DARK MATTER
the spaceship drama finds it hard going in its second season.
UK Broadcast Syfy, finished US Broadcast Syfy, finished Episodes Reviewed 2.01-2.12
You know how in DVD making-ofs sci-fi scriptwriters will insist that their show is actually all about the characters and not spaceships, or zombies, or mutant giraffes or whatever? That must go tenfold for the writers of Dark Matter. Not because the characters are particularly great, but because outside of the charismatic main cast the show has very little new to offer. It’s just a greatest hits megamix of previous spaceshipbased shows with different faces.
Season one at least had the conceit of its amnesiac crew to stop it being a mere BattlestarTrek-Blake-lactica composite. But with season two a lot of the mystery surrounding their various backgrounds has been cleared up, while the remaining mysteries are being rationed in a way that suggests the writers’ room is well aware the show’s USP is in danger of vanishing down a black hole.

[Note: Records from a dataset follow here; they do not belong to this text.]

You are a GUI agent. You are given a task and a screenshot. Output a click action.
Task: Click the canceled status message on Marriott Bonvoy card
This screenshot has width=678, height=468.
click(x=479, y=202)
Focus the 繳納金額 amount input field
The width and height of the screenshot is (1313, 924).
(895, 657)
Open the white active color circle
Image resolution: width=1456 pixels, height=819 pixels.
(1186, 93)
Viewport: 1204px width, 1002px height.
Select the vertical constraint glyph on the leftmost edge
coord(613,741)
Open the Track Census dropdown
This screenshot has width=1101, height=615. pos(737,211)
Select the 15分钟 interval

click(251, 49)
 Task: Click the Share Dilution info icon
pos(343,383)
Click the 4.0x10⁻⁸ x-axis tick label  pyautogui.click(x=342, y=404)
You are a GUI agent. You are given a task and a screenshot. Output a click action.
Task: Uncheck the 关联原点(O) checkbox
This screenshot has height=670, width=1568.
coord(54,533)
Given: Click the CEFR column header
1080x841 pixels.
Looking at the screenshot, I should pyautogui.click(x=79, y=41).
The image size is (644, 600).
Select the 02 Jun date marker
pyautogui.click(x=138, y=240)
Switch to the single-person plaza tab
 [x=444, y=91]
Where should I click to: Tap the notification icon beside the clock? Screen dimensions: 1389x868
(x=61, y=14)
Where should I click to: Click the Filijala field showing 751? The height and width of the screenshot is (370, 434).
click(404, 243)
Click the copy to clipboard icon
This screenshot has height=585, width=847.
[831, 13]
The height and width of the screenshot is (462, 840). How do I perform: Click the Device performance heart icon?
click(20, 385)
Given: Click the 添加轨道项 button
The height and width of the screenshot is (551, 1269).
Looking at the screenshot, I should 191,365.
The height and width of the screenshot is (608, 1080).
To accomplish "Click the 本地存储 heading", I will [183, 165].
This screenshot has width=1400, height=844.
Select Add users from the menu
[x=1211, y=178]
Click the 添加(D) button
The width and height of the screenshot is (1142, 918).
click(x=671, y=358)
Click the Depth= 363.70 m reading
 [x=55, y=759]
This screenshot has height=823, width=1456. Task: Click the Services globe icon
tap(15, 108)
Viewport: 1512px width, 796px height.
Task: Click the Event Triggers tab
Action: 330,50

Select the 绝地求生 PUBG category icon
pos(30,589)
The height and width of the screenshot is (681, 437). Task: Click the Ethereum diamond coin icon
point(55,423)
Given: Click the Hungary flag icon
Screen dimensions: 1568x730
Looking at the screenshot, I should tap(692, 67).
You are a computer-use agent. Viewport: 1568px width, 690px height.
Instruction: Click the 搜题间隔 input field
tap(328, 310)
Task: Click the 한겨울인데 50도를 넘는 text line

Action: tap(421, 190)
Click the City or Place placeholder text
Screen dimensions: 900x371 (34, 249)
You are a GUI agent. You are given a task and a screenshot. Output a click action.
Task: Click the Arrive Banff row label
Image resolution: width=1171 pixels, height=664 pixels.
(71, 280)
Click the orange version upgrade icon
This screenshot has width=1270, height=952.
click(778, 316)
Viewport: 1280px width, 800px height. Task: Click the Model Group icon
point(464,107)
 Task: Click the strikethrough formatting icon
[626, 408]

So what we’re left with is a show that’s mostly about a motley group of rebels on a ship – including an android who wants to be more human – battling against corrupt BIG ORGANISATIONS. And, yes, halfway through the season the crew even acquires a handy new infinite improbability drive which makes their ship, the Raza, the most powerful ship in the galaxy.
It does all sound awfully familiar doesn’t it? The weekly plots have a similarly warmed-up leftovers feel (yes, we get the alternate universe episode with evil versions of the regulars!). And while the show’s familiarity doesn’t exactly breed contempt it does breed reaching-for-yourmobile-to-play-Solitaire-halfwaythrough-each-episode. You don’t want to switch it off, but it’s difficult to keep paying full attention.
Production design feels stuck in the ’90s
It doesn’t help that the production design and direction feel stuck in the ’90s. Okay, Dark Matter clearly doesn’t have the biggest budget, but the similarly low-budget Killjoys employs funky camerawork, punky designs and slick editing to paper over the cracks. Dark Matter instead retains a Star Trek: The Next Generation aesthetic; sets that look slightly too small, bland lighting and workmanlike cinematography.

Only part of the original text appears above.